Задание 1: Процитируйте фрагмент текста о Бродском, который начинается со слов «С одной стороны, это» и заканчивается словами «предельно суровых последствий.».

Текст:
== == ==
Иосиф Бродский. Жить между двумя островами — страница 19 из 57

Писатель-диссидент, политзаключенный Борис Вайль, поднимавший архивы «Самаркандского эпизода», впоследствии недоумевал, почему тема «попытки угона самолета» вообще нигде не фигурировала за исключением внутренней справки Ленинградского УКГБ, где сообщалось, что «установлено также, что у Шахматова с Бродским имел место разговор о захвате самолета и перелете за границу. Кто из них был инициатором этого разговора – не выяснено».

С одной стороны, это представляется странным, потому что Иосиф Александрович не скрывал своего авторства в этой безумной затее. Но, с другой стороны, закрытие глаз на предполагаемый «угон» спасло Бродского от предельно суровых последствий.

Например, от таких:

1954 г. Самовольный захват пассажирского самолёта «Ил-12» бортмехаником В. Поляковым в г. Новосибирск. Осуждён к расстрелу, заменённому на тюремное заключение.

1958 г. Попытка захвата пассажирского самолёта «Ан-2» (маршрут Якутск – Безымянный) в аэропорту г. Нижние Кресты (Якутская АССР) с требованием лететь в США. Террористы обезврежены и получили длительные сроки тюремного заключения. 1961 г.

Попытка захвата пассажирского самолёта «Ан-2» в аэропорту г. Ашхабад (Туркменская ССР). Террористы арестованы и получили длительные срока тюремного заключения.
== == ==
Записи с координатами целей:
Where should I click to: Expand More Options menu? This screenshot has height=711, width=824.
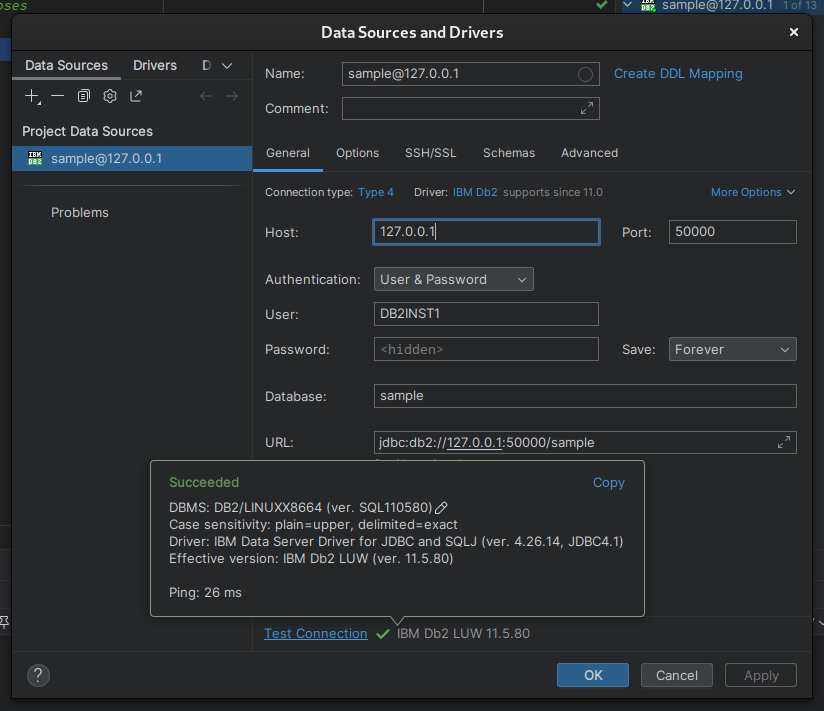752,192
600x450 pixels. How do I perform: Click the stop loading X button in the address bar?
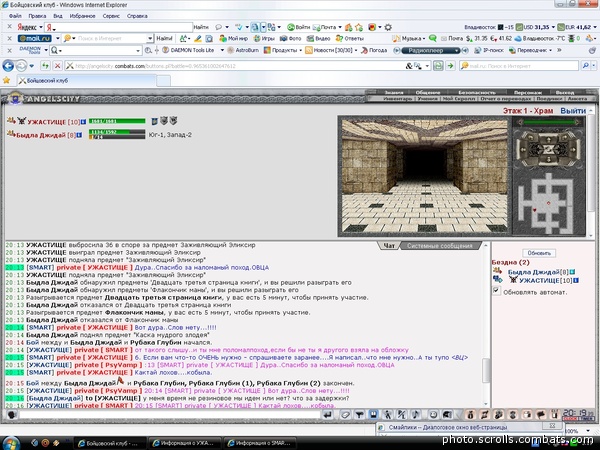coord(58,66)

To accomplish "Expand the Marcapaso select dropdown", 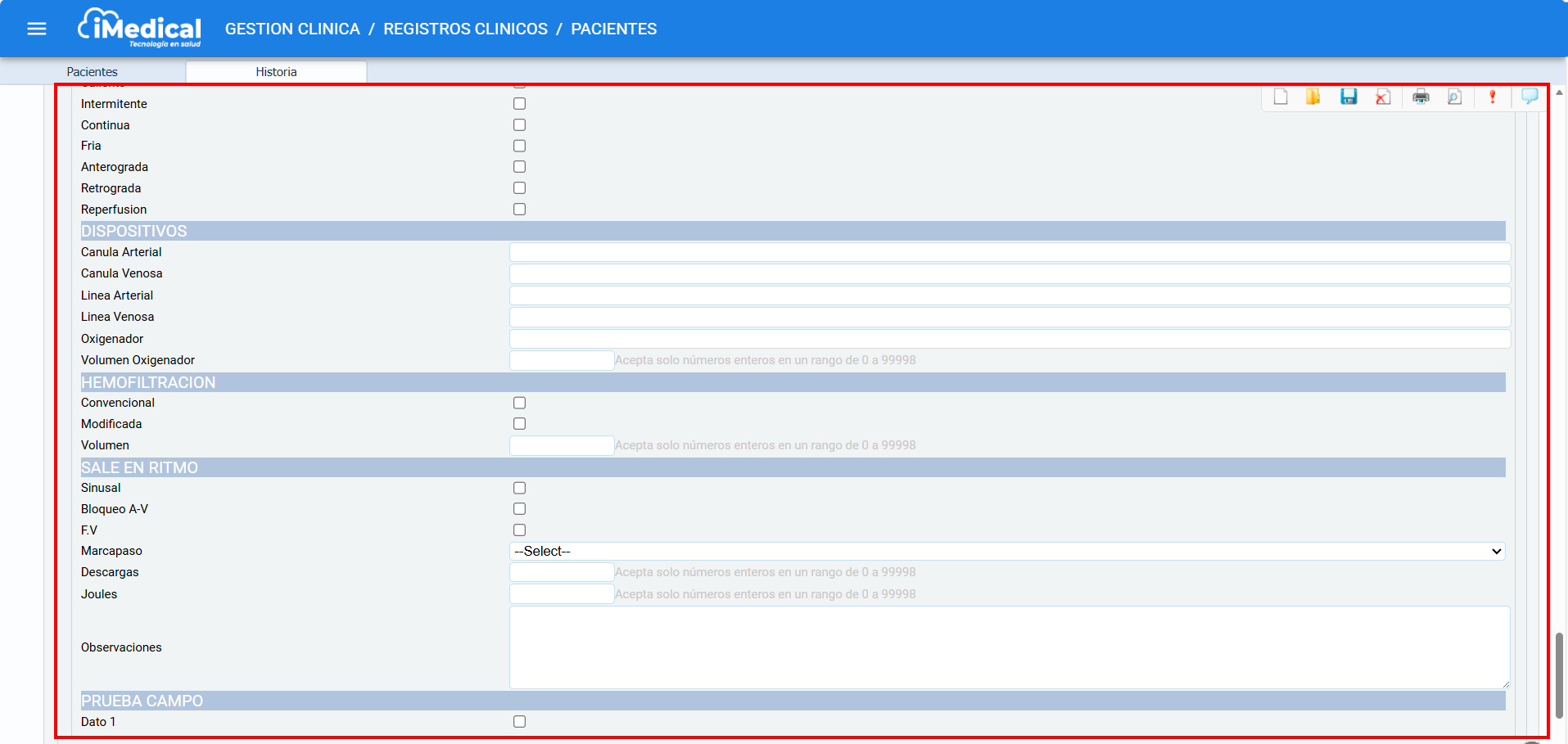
== == ==
Задание 2: Перенесите в таблицу Markdown со столбцами «Номер» и «Запись» те записи с координатами целей, что идут от строки, содержащей «600x450 pixels. How», до конца записей включительно. Пустые строки пропустите, изображения в ответ не включайте.

Ожидаемый ответ 1:
С одной стороны, это представляется странным, потому что Иосиф Александрович не скрывал своего авторства в этой безумной затее. Но, с другой стороны, закрытие глаз на предполагаемый «угон» спасло Бродского от предельно суровых последствий.

Ожидаемый ответ 2:
| Номер | Запись |
|---|---|
| 1 | 600x450 pixels. How do I perform: Click the stop loading X button in the address bar? |
| 2 | coord(58,66) |
| 3 | To accomplish "Expand the Marcapaso select dropdown",  |